Sección de texto:
┏━━
De su lado, China no solo intenta competir en materia de producción, sino que incorpora dicha competencia como un elemento más en la carrera por la supremacía mundial. El elemento central de la penetración china es la iniciativa denominada como Ruta de la Seda, basada en las inversiones reembolsables en distintos países del mundo.

Frente a todos estos desafíos, el Gobierno del presidente Biden demostró al menos cierta indolencia a la hora de exhibir firmeza, aunque la negativa al pedido ruso sobre la OTAN, la alianza militar AUKUS -Australia, Reino Unido, Estados Unidos- y la coordinación con Japón y la India en el Pacífico parecen decir lo contrario.

Con Trump, Estados Unidos abandonaba la escala mundial y se encerraba en sí mismo en el unilateralismo, cuando proclamaba el lema de “America First”, América primero. Con Biden, se trata de la política contraria: el retorno al multilateralismo.

No cabe duda acerca de la preferencia de los aliados tradicionales de Estados Unidos, en general las democracias liberales del mundo, por el multilateralismo que los tiene en cuenta. Pero el multilateralismo no alcanza solo como idea. Requiere además eficacia.

No es la economía, estúpido

La pérdida de popularidad del presidente Biden contrasta con los muy buenos resultados económicos que el país alcanzó en el 2021. En primer término, el empleo. Durante el último trimestre de 2021, la creación de ocupaciones laborales alcanzó la impresionante cifra de 1,8 millones, pese al recrudecimiento de la pandemia del Covid a través de la variante Omicron.

Semejante resultado representa un descenso en la tasa de desocupación al cuatro por ciento de la población activa. En otras palabras, pleno empleo según los criterios de la Organización Internacional del Trabajo. La tendencia continuó durante el primer mes del 2022 con 476.000 nuevos puestos de trabajo.

La buena noticia es resultado de otra estrechamente vinculada: el crecimiento del PIB estadounidense. Tras la caída del 3,3% en 2020, el PIB no solo logró su recuperación en 2021, sino que retomó la senda del crecimiento neto con un aumento del 5,7%.

Un crecimiento anual que se explica por un incremento del consumo por parte de los hogares del 7,9%, pero sobre todo por la demanda de bienes -con exclusión de servicios- que alcanzó un impresionante 12,1%.

El bemol ante tanta euforia radica en la inflación con guarismos inéditos en los últimos cuarenta años. Efectivamente, el crecimiento de los precios medido durante todo el 2021 representó un aumento del 7% anual. Un paño decididamente frío ante tanta euforia.
┗━━
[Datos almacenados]
┏━━
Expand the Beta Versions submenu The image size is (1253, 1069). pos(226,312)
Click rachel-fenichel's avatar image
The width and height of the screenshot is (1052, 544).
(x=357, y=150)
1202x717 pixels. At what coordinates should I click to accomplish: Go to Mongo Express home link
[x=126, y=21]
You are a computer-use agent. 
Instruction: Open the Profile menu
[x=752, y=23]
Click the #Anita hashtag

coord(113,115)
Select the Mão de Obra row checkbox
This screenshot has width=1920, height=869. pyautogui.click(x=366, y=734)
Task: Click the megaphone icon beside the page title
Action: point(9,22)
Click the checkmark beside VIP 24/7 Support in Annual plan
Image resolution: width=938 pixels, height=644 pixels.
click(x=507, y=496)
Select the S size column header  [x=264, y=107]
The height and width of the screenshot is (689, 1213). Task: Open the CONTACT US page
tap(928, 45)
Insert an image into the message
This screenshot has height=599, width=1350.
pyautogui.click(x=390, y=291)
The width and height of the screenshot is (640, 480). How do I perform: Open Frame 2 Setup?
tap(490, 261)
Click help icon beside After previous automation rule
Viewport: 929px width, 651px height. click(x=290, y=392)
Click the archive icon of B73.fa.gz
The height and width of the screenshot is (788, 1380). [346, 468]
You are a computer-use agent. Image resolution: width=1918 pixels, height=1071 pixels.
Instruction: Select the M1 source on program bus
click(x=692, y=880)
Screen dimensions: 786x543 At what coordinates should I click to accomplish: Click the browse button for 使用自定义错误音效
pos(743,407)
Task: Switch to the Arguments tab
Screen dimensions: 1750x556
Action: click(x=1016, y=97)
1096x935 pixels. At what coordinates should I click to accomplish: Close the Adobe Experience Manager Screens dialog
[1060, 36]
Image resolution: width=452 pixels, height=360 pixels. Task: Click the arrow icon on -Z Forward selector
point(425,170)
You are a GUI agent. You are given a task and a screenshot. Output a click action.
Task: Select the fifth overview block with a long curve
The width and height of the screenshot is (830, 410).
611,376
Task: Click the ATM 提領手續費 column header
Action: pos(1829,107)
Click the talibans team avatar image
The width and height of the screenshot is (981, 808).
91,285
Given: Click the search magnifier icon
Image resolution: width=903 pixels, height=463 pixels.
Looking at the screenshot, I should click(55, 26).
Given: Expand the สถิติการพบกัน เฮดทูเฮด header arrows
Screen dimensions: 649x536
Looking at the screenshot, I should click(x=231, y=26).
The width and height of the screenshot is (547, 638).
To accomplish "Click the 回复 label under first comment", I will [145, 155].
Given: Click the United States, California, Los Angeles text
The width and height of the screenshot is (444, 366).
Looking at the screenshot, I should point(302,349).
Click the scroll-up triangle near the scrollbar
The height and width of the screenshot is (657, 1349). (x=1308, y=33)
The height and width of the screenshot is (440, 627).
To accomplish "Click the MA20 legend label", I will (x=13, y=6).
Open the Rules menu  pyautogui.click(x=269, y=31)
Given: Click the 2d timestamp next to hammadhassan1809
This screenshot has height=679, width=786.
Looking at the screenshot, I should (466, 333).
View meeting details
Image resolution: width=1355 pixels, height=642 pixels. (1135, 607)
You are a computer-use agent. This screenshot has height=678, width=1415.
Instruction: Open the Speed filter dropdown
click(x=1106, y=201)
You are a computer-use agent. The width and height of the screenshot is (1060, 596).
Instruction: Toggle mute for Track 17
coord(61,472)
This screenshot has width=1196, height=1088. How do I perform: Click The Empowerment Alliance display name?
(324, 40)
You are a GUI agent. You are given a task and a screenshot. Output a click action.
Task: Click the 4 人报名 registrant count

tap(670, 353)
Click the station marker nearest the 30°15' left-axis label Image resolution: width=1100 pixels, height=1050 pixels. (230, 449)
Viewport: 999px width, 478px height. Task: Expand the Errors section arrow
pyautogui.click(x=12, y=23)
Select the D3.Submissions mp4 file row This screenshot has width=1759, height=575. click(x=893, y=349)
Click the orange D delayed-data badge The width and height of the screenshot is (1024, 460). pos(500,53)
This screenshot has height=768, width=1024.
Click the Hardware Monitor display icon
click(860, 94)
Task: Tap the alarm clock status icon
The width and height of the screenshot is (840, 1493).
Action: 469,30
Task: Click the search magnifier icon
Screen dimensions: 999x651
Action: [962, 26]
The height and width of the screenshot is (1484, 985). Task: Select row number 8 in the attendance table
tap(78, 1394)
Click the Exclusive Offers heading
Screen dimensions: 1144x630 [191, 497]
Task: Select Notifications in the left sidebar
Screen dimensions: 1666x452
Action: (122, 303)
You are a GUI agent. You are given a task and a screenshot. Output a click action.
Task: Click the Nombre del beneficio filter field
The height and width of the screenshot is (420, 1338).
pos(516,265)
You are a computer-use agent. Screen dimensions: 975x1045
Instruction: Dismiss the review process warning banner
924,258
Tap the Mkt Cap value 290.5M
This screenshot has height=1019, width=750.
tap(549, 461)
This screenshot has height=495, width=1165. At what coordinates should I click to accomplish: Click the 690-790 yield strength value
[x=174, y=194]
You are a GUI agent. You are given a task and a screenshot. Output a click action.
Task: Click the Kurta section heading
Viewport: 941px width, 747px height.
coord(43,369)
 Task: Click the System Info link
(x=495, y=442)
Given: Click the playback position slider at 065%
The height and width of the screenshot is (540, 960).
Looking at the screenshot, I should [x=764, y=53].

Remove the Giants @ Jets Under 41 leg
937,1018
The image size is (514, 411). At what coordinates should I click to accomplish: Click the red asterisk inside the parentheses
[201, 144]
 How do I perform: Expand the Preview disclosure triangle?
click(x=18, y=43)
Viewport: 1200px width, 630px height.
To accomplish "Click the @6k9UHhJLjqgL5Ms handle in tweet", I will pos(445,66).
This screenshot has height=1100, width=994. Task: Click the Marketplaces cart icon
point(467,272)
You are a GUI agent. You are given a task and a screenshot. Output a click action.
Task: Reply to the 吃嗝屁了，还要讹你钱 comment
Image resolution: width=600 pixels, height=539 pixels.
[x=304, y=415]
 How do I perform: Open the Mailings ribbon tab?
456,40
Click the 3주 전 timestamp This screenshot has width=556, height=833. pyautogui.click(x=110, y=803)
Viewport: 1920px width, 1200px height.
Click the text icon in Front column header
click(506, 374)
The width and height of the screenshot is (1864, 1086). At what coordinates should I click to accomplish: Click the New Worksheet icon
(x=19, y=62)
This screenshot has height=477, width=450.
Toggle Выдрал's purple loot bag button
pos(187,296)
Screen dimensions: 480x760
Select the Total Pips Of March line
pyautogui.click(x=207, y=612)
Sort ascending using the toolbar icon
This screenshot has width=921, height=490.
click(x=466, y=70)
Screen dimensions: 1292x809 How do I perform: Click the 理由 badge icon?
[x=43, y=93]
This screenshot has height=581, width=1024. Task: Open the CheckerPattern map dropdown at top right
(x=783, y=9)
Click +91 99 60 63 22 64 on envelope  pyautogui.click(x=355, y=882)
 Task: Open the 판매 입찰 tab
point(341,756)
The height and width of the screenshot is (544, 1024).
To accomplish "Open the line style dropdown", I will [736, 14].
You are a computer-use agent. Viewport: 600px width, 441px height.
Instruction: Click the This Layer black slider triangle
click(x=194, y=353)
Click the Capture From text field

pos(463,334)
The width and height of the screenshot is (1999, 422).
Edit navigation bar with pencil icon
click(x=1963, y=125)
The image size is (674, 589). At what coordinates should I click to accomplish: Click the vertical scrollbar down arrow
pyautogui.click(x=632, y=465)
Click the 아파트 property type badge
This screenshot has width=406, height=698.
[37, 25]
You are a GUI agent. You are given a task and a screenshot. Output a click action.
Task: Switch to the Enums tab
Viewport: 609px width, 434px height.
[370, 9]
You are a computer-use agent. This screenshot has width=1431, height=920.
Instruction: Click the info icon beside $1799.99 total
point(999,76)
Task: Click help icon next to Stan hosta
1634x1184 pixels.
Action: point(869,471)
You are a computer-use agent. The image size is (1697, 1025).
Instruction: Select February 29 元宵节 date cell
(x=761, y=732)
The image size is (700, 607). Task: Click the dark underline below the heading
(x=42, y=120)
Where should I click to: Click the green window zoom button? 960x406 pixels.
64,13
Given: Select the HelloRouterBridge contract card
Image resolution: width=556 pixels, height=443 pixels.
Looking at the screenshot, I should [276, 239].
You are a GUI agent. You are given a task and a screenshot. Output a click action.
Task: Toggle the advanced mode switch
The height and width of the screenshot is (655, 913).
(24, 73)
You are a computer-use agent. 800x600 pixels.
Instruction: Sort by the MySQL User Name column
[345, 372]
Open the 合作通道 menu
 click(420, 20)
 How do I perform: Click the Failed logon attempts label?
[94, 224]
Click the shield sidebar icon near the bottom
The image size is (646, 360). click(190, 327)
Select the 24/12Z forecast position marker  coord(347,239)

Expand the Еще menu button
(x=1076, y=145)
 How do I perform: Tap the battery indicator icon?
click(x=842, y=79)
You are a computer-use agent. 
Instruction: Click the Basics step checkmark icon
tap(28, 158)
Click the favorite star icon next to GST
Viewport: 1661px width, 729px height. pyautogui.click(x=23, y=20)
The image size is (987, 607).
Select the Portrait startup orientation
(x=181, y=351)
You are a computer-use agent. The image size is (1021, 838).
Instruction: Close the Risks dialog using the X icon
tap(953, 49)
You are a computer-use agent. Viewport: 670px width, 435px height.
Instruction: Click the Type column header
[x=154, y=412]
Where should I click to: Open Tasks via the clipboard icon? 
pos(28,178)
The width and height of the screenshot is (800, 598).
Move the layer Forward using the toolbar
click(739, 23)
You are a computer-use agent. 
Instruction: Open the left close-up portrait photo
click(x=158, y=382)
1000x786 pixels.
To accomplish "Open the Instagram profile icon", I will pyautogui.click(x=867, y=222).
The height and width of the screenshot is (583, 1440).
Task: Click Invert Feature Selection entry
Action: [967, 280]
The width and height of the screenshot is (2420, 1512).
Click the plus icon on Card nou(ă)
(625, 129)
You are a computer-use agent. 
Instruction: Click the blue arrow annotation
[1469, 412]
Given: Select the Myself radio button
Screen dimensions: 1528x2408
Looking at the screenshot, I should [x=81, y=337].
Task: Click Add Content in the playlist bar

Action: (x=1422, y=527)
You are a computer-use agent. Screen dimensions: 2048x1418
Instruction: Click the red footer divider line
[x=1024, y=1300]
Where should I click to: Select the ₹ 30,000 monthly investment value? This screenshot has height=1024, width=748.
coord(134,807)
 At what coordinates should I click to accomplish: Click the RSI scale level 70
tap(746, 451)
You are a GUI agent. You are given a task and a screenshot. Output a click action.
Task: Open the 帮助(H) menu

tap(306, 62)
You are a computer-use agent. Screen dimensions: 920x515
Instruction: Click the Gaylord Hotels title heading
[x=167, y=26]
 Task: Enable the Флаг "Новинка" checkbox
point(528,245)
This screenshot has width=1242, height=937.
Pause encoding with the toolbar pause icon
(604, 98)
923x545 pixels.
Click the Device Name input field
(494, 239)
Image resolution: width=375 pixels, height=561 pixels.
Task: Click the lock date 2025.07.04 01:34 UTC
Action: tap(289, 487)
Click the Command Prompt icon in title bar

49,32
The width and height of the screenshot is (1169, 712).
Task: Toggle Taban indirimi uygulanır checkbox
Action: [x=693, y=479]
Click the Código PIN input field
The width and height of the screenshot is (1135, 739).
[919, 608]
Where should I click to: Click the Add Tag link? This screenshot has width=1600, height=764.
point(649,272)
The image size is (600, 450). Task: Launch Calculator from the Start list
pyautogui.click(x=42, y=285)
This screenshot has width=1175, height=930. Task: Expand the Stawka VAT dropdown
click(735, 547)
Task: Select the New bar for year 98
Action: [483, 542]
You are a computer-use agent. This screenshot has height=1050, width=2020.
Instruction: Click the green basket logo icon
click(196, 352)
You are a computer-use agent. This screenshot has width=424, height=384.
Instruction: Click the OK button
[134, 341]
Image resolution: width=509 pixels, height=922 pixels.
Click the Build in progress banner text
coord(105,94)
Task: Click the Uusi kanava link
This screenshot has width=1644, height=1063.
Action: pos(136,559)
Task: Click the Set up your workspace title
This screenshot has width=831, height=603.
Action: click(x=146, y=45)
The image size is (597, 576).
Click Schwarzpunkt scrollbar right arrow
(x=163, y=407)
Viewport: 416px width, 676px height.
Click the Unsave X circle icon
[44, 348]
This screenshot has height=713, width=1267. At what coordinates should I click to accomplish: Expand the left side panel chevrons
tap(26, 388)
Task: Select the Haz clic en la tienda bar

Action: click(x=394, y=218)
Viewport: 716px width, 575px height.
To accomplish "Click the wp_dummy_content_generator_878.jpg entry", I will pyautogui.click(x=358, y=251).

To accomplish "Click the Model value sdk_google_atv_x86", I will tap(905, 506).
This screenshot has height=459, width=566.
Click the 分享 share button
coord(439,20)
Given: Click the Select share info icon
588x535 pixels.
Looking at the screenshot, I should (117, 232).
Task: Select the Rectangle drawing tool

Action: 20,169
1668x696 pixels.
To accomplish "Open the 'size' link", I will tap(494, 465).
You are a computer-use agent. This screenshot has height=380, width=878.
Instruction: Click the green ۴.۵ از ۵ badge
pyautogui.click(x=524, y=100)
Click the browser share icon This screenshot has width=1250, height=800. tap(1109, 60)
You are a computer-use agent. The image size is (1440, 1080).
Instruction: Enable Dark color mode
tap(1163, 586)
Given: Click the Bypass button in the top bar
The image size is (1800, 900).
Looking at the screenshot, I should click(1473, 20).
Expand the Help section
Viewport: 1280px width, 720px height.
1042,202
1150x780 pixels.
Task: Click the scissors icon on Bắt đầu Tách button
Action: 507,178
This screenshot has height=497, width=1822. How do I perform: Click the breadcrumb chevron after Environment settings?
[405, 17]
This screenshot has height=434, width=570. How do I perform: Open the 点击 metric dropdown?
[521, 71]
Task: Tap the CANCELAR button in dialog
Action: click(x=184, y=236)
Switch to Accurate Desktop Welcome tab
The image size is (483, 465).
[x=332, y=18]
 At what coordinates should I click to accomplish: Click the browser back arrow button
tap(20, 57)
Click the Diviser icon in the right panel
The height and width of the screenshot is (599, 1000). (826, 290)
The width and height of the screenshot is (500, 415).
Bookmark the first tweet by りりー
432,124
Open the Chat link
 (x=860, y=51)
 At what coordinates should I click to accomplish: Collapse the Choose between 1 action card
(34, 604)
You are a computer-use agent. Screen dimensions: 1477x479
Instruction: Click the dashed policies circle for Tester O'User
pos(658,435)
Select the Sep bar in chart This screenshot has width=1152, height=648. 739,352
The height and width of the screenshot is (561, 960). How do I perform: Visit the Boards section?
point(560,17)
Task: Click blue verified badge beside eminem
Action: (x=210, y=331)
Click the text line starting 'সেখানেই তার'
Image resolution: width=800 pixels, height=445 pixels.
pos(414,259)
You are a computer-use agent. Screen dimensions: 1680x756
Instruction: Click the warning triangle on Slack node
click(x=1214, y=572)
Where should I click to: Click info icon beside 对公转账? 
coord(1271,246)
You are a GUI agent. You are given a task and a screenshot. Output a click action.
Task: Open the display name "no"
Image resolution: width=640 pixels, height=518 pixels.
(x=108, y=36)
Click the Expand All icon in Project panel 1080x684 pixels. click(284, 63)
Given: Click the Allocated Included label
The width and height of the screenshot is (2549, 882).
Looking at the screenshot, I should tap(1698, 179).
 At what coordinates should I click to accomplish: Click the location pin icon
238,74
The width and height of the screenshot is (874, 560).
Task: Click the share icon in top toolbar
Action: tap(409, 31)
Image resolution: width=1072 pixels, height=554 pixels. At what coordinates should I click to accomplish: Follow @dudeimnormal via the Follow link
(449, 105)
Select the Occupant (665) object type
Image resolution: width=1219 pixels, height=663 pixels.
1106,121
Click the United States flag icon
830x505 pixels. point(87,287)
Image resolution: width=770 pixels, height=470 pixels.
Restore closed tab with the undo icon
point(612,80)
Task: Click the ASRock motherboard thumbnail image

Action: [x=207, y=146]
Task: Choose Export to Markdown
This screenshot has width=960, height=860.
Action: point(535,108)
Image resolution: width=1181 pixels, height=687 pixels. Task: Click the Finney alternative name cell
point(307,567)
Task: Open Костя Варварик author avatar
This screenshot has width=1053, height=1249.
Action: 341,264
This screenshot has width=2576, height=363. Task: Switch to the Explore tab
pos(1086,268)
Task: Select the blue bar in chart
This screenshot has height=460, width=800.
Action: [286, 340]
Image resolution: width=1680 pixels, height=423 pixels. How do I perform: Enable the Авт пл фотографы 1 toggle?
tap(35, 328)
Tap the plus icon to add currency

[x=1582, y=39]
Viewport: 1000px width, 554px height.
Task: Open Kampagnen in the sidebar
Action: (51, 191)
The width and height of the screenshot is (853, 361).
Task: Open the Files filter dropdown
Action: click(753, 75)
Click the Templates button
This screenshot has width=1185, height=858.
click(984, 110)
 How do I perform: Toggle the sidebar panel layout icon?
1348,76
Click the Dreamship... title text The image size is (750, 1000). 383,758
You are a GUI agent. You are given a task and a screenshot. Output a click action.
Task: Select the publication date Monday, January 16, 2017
┗━━
Por hacer:
• 1. Transcribe del texto sobre el gobierno de Biden el pasaje que comienza en las palabras "La buena noticia" y termina después de "un impresionante 12,1%.".
• 2. Responde estas preguntas a partir del texto sobre el gobierno de Biden:
(a) ¿Cómo se denomina la iniciativa que constituye el elemento central de la penetración china?
(b) ¿Cuántos nuevos puestos de trabajo se crearon durante el primer mes de 2022?
(c) ¿Qué aumento anual de precios se registró durante todo el 2021?
• 3. Prosigue el texto sobre el gobierno de Biden a partir de su última oración.
Los registros no intervienen en nada de esto.

Respuestas por tarea:
• 1.
La buena noticia es resultado de otra estrechamente vinculada: el crecimiento del PIB estadounidense. Tras la caída del 3,3% en 2020, el PIB no solo logró su recuperación en 2021, sino que retomó la senda del crecimiento neto con un aumento del 5,7%.

Un crecimiento anual que se explica por un incremento del consumo por parte de los hogares del 7,9%, pero sobre todo por la demanda de bienes -con exclusión de servicios- que alcanzó un impresionante 12,1%.

• 2.
(a) La Ruta de la Seda.
(b) 476.000.
(c) Un 7%.

• 3.
Y un presagio, confirmado por el titular de la Reserva Federal, Jerome Powell, de un inevitable incremento de las tasas de interés, actualmente casi en cero, para combatir la inflación. Según algunos expertos, la tasa de corto plazo ya debería ubicarse alrededor de 2% anual.

Si la inflación genera escepticismo entre los propios votantes del presidente Biden, el balance de su primer año de gestión muestra dos carencias en materia de compromisos preelectorales asumidos por el mandatario.

Se trata del retorno al Estado providencial tan afecto a los demócratas y de la sanción de una ley nacional que proteja el acceso al voto de las minorías. En ambos casos, el presidente atribuyó el fracaso, no sin gran parte de razón, al bloqueo parlamentario por parte de los republicanos.

Si bien el Congreso aprobó el multimillonario plan de gasto público en materia de infraestructuras, bloquea la reforma social pregonada por el presidente que representa un aporte estatal de US$ 1,7 billones.

Del lado de la ley que proteja el voto de las minorías, se trata de impedir los cambios en los mapas electorales que llevan a cabo algunos estados, particularmente gobernados por republicanos, donde la población no blanca es concentrada en una o muy pocas circunscripciones electorales para quitarle peso en materia de representación ciudadana.

Objetivamente, el balance del año de Gobierno del presidente Biden no debería ser malo, aunque para muchos debió haber sido mejor. La última encuesta Gallup muestra una caída de la popularidad presidencial, en un año de gobierno, del 57% al 40%.

La imagen de Joe Biden, según Gallup
La imagen de Joe Biden, según Gallup

El propio Biden, con una mezcla de realismo y optimismo, define su primer año de mandato con palabras significativas: “Los mejores días están delante de nosotros, no atrás”.